══ TEXTO PARA LEER ══

Las mujeres constituyen el arma política más eficiente;
tienen tiempo, son capaces de gran emoción y se mobilizan
rápidamente. Por ejemplo, si quieres hacer correr el rumor
que el Presidente bebe demasiado o que tiene serios problemas
de salud, usa a las mujeres… Al día siguiente el
rumor estará por todo el país”.
Esta cínica forma de manipulación a las mujeres
por parte de la derecha ayudó a poner a Pinochet en el
poder. El día después del golpe, Pinochet agradeció
públicamente y específicamente a las mujeres por
su ayuda en la “batalla por la democracia”. La misma
retórica se usó durante su dictadura: las mujeres
son los “pilares” que sostienen la “reconstrucción
del país”. Irónicamente, sin embargo, cuando
las mujeres eran vistas como opositoras a la junta, fueron detenidas,
violadas, torturadas y desaparecidas.
En su escalofriante libro Miedo en Chile, Patricia Politzer incluye
una entrevista a una mujer de nombre Raquel, acérrima defensora
de Pinochet. Ella describe sus sentimientos de esta manera: “Él
(Pinochet) y la Señora Lucía son muy buenas personas,
las más sencillas del mundo. La primera vez que lo vi fue
cuando visitó el pueblo de Zajón de la Aguada. Las
mujeres lo adoraban, le besaban las manos, estaban muy felices
y agradecidas. Nunca dudé de él siquiera un momento”.
Zajón de la Aguada es un pueblo satélite marginal
al norte de Santiago que se puede caracterizar como una zona muy
modesta de clase trabajadora. Tiene viviendas estatales, agua
corriente, y electricidad. No es de ninguna manera uno de los
pueblos marginales más pobres, y ahí se encontró
muy poca oposición a Pinochet.

═══
══ INFORMACIÓN PROPORCIONADA ══

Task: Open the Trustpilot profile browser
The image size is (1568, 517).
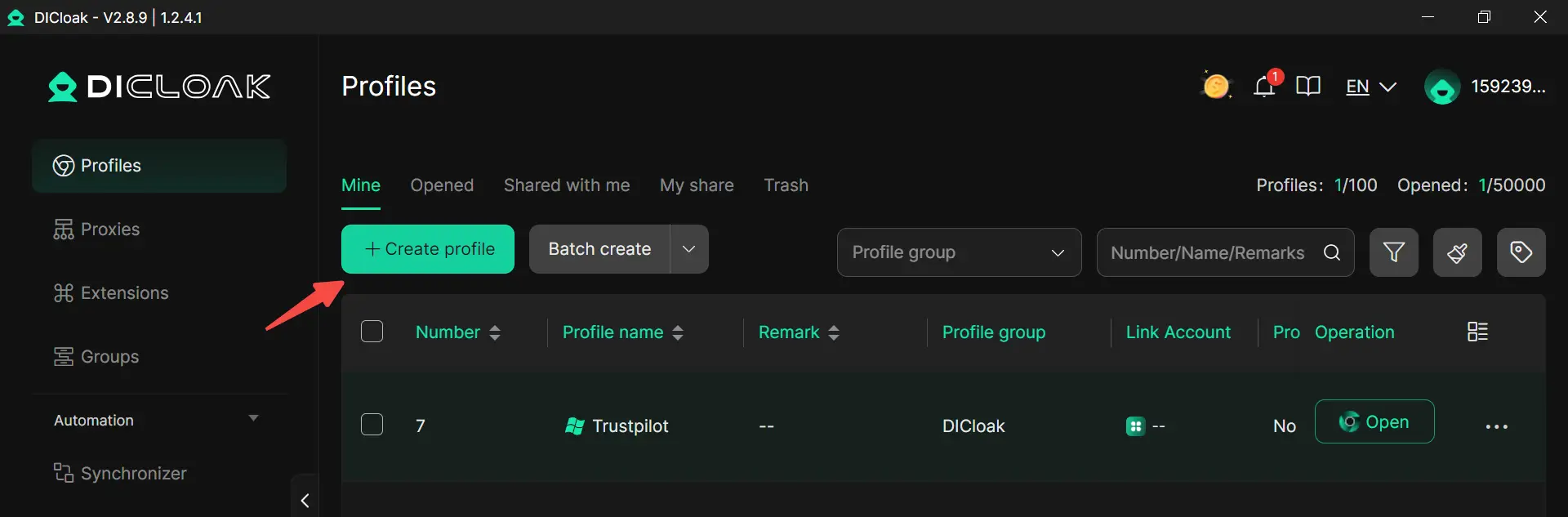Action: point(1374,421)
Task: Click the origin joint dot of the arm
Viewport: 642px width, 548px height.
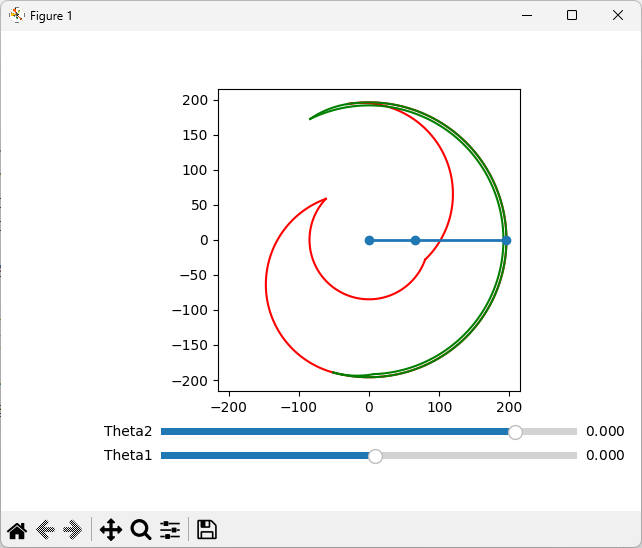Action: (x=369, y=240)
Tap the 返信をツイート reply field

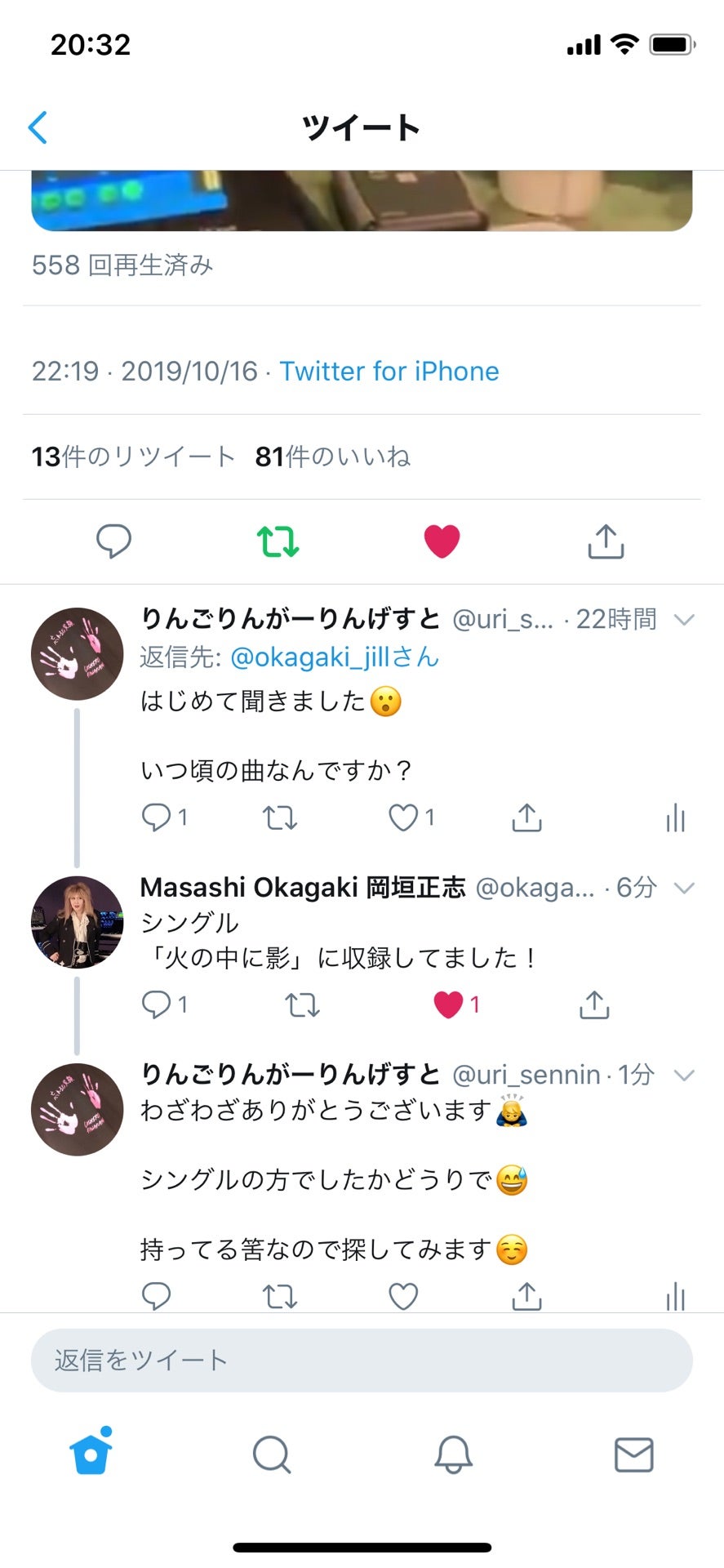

═══

LO QUE SE PIDE: Prosigue el texto sobre las mujeres y la dictadura de Pinochet a partir de su última oración.

RESPUESTA:
Es notable la comparación de lo dicho por Raquel con el
comentario de Moy de Toha, esposa de José Toha, el ministro
de defensa de Allende, a quien se encontró misteriosamente
muerto en su celda en Santiago poco tiempo después de su
traslado de la Isla de Dawson. La Isla de Dawson está ubicada
cerca del 53 paralelo sur, justo al este de la isla principal
de Tierra del Fuego, y fue uno de los lugares remotos que usó
la junta como sitio de exilio interno donde se edificaron campos
de concentración para albergar a prisioneros políticos.
Al poco tiempo después del golpe, Moy de Toha mantenía
una relación cordial con Pinochet, pero después
que su esposo fuera detenido y enviado al exilio, su posición
cambió. Al describir lo que era vivir bajo un régimen
militar, dijo: “Empecé a sentir que estábamos
en manos de carniceros irracionales cuyo comportamiento no se
podía prever, calcular ni controlar … Para los militares,
las mujeres somos seres de segunda categoría, delicadas
y frágiles, que debemos ser tratadas siempre como damas”.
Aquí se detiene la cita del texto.